Work item.
Look through the entries below. Report each line that has the word "sidebar" in it.

Input.

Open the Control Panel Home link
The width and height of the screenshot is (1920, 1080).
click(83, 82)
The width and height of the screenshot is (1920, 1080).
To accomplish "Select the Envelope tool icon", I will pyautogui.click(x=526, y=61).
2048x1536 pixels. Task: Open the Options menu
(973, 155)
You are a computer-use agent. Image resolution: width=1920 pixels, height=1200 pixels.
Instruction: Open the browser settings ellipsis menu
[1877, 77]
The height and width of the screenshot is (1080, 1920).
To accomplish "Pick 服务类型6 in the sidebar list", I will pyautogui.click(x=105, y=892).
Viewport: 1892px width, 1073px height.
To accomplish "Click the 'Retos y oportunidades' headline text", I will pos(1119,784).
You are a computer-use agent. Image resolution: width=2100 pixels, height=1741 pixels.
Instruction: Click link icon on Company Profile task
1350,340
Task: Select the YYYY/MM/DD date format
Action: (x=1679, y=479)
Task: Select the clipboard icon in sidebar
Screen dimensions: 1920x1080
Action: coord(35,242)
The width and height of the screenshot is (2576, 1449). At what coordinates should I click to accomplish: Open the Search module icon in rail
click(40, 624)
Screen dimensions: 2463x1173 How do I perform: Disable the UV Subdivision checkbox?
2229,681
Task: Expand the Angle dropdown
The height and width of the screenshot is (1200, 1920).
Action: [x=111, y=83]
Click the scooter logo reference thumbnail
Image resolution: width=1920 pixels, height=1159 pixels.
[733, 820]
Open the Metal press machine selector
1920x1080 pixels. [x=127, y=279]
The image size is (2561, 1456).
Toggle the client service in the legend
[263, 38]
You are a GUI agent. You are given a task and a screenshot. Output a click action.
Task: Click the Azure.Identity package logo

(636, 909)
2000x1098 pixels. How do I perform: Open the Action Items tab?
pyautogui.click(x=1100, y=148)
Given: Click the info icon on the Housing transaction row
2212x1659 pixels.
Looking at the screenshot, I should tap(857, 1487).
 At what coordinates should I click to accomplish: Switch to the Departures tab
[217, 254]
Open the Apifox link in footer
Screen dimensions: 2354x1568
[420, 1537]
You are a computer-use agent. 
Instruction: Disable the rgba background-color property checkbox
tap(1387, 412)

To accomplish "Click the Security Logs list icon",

Answer space.
To accomplish "Pick 服务类型6 in the sidebar list", I will pyautogui.click(x=105, y=892).
Task: Select the clipboard icon in sidebar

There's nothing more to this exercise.